**Task objective:** Would you please return all of the entries below exactly as shown?

(Pixel coordinate grounding data)
________________________________________

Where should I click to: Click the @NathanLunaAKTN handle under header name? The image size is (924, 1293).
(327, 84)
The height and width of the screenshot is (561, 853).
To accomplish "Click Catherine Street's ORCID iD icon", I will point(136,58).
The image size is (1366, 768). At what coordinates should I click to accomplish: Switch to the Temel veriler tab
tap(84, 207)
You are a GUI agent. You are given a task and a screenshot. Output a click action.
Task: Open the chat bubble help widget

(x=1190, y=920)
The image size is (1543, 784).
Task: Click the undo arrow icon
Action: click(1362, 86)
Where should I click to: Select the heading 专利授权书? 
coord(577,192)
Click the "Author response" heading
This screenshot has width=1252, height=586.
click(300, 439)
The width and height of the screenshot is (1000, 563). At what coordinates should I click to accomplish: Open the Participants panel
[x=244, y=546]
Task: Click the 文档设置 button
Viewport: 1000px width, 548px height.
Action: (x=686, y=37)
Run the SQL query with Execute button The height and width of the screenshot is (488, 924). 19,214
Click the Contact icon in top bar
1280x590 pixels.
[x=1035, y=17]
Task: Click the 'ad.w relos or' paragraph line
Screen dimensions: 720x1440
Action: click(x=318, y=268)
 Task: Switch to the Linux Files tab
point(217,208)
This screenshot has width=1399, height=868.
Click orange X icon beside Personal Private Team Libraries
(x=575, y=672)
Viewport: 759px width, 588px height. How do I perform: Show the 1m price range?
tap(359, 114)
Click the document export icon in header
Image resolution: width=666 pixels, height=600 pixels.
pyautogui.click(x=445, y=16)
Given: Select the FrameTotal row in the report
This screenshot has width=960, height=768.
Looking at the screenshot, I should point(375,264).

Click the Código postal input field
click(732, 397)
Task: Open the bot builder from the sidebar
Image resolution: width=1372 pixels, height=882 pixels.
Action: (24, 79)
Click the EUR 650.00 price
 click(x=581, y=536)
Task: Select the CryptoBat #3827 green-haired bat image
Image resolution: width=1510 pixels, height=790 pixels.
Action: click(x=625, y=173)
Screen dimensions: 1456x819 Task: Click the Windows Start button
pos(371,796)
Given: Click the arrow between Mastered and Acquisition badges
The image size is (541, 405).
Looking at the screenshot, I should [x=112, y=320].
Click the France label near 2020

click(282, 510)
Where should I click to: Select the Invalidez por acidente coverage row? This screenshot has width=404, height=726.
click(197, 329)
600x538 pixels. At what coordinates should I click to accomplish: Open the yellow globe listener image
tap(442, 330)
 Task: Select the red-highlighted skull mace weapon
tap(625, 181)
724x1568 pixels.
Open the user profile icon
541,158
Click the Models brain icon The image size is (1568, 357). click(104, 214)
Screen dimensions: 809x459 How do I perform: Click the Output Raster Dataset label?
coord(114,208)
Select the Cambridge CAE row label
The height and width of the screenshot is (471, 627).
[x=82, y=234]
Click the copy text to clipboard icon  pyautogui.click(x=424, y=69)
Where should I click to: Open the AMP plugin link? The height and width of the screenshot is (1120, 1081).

________________________________________

**Output below:**
Where should I click to: Click the @NathanLunaAKTN handle under header name? The image size is (924, 1293).
(327, 84)
The height and width of the screenshot is (561, 853).
To accomplish "Click Catherine Street's ORCID iD icon", I will point(136,58).
The image size is (1366, 768). At what coordinates should I click to accomplish: Switch to the Temel veriler tab
tap(84, 207)
You are a GUI agent. You are given a task and a screenshot. Output a click action.
Task: Open the chat bubble help widget

(x=1190, y=920)
The image size is (1543, 784).
Task: Click the undo arrow icon
Action: click(1362, 86)
Where should I click to: Select the heading 专利授权书? 
coord(577,192)
Click the "Author response" heading
This screenshot has width=1252, height=586.
click(300, 439)
The width and height of the screenshot is (1000, 563). At what coordinates should I click to accomplish: Open the Participants panel
[x=244, y=546]
Task: Click the 文档设置 button
Viewport: 1000px width, 548px height.
Action: (x=686, y=37)
Run the SQL query with Execute button The height and width of the screenshot is (488, 924). 19,214
Click the Contact icon in top bar
1280x590 pixels.
[x=1035, y=17]
Task: Click the 'ad.w relos or' paragraph line
Screen dimensions: 720x1440
Action: click(x=318, y=268)
 Task: Switch to the Linux Files tab
point(217,208)
This screenshot has width=1399, height=868.
Click orange X icon beside Personal Private Team Libraries
(x=575, y=672)
Viewport: 759px width, 588px height. How do I perform: Show the 1m price range?
tap(359, 114)
Click the document export icon in header
Image resolution: width=666 pixels, height=600 pixels.
pyautogui.click(x=445, y=16)
Given: Select the FrameTotal row in the report
This screenshot has width=960, height=768.
Looking at the screenshot, I should point(375,264).

Click the Código postal input field
click(732, 397)
Task: Open the bot builder from the sidebar
Image resolution: width=1372 pixels, height=882 pixels.
Action: (24, 79)
Click the EUR 650.00 price
 click(x=581, y=536)
Task: Select the CryptoBat #3827 green-haired bat image
Image resolution: width=1510 pixels, height=790 pixels.
Action: click(x=625, y=173)
Screen dimensions: 1456x819 Task: Click the Windows Start button
pos(371,796)
Given: Click the arrow between Mastered and Acquisition badges
The image size is (541, 405).
Looking at the screenshot, I should [x=112, y=320].
Click the France label near 2020

click(282, 510)
Where should I click to: Select the Invalidez por acidente coverage row? This screenshot has width=404, height=726.
click(197, 329)
600x538 pixels. At what coordinates should I click to accomplish: Open the yellow globe listener image
tap(442, 330)
 Task: Select the red-highlighted skull mace weapon
tap(625, 181)
724x1568 pixels.
Open the user profile icon
541,158
Click the Models brain icon The image size is (1568, 357). click(104, 214)
Screen dimensions: 809x459 How do I perform: Click the Output Raster Dataset label?
coord(114,208)
Select the Cambridge CAE row label
The height and width of the screenshot is (471, 627).
[x=82, y=234]
Click the copy text to clipboard icon  pyautogui.click(x=424, y=69)
Where should I click to: Open the AMP plugin link? The height and width of the screenshot is (1120, 1081).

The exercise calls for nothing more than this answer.